After more fighting, Stevenson hired three of the country’s top ballistics experts, who proved the bullets from the crime were not from Hinton’s gun. Stevenson’s team confronted the Alabama Attorney General with the authoritative evidence proving Hinton’s innocence, but he would not hear it, and passed it aside. Stevenson later took the evidence to 14 other judges in Alabama, and in an apparent conspiracy of animosity, none of the judges would hear the evidence.

Stevenson’s last effort to save Hinton’s life was to present the case to the U.S. Supreme Court. The court heard the case, and the nine judges voted unanimously to mandate a retrial in Alabama. 
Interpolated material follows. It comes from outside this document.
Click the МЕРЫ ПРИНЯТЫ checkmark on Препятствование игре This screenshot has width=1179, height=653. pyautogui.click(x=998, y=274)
During that short trial, the authorities lost the original gun used in the murders. Then, when they found the said gun, they lost the bullets. After 30 years of incarceration on death row, Hinton was released on April 3, 2015.

Since his release, Hinton has traveled the country, sharing his story of life and forgiveness. Through his journeys, he has spoken at many universities, met with Oprah Winfrey, sang at Nelson Mandela’s honorary 100th birthday, and even met Queen Elizabeth. Hinton even wrote a book: “The Sun Does Shine: How I Found Life and Freedom on Death Row.”

“You’re free if you can forgive,” Hinton compassionately exclaimed to the audience. 

As for the officers who stole his freedom 30 years, Hinton said he has forgiven them, and that he “truly believes they’ll answer before God” for their actions.

“We all deserve love,” Hinton said. 

“You can see the outside, but you can’t see the inside of someone’s self.” 

Hinton’s story and humble statements moved the audience to a standing ovation for several minutes afterwards. Hinton closed his lectureship with these questions: “What would you do if you were waiting all your life to die, and finally one day, you were set free? Ask yourself: Who would you be?”